There is a small error coming in from dials::finalize when attempting to finalize rbf_sigma with the code below:

library(tidymodels)
devtools::load_all()
library(mlbench)
data(Ionosphere)
Ionosphere <- Ionosphere %>% select(-V2) %>% mutate(cont = 1:nrow(.)) %>% as_tibble()

svm_mod <-
  svm_rbf(cost = tune(), rbf_sigma = tune()) %>%
  set_mode("classification") %>%
  set_engine("kernlab")

iono_rec <-
  ~ recipe(Class ~ ., data = .)  %>%
    step_zv(all_predictors()) %>%
    step_mutate(V1 = factor(V1), Class = factor(Class)) %>% 
    step_dummy(V1) %>% 
    step_range(matches("V1_")) %>% 
    step_ns(cont, deg_free = tune())

tflow <-
  Ionosphere %>%
  tidyflow(seed = 4943) %>%
  plug_split(initial_split) %>% 
  plug_recipe(iono_rec) %>%
  plug_resample(bootstraps, times = 30) %>%
  plug_model(svm_mod) %>% 
  plug_grid(grid_latin_hypercube,
            cost = cost(c(-10, 10)),
            size = 1)

t1 <- tflow %>% fit()
## Error: The matrix version of the initialization data is not numeric.
## Run `rlang::last_error()` to see where the error occurred.

I've identified the problem but can't come with an elegant solution right now. The problem is this:

dials::finalize requires the data to be entirely numeric to estimate values of rbg_sigma. The problem is that the column V1 is a factor and raises the error. This won't be fixed if the user converts V1 to numeric in the recipe because the recipe cannot be preped/juiced in tidyflow given that it has a tune placeholder. On the other hand, if the user converts V1 to numeric outside the recipe, it raises another error in recipe because step_dummy requires V1 to be a factor.

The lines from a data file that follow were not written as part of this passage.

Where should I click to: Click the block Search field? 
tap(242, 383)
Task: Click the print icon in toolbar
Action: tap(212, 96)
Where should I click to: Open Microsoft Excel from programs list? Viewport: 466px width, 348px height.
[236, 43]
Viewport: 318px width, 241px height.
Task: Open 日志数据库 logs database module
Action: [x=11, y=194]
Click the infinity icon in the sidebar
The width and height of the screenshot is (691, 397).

After understanding this problem, there is a fix but I don't like it because it's not intuitive at all. The solution is to convert V1 to numeric outside the recipe (this data is that one that will be passed to dials::finalize) and then convert V1 to factor with step_mutate before passing it to step_dummy.

Possible solution that I've thought about but that I've discarded:

At this point, I'm putting it here so I can organize my ideas but I don't know how to fix this elegantly without adding an exception for finalize

cimentadaj commented 4 years ago

Thinking about it even more, the current implementation is error prone. For example, mtry is estimated from the columns in the data. If the user specifies tune in the recipe but at the same time removes some columns in the recipe, dials::finalize will be applied on the data without the recipe. This means that mtry will be updated using the old data rather than the prepped data.

Note that dials::finalize should work fine as long as there are no tune values in the recipe because then the mold will have the prepped data. The only problem arises when the recipe cannot be prepped due to having a tune specification.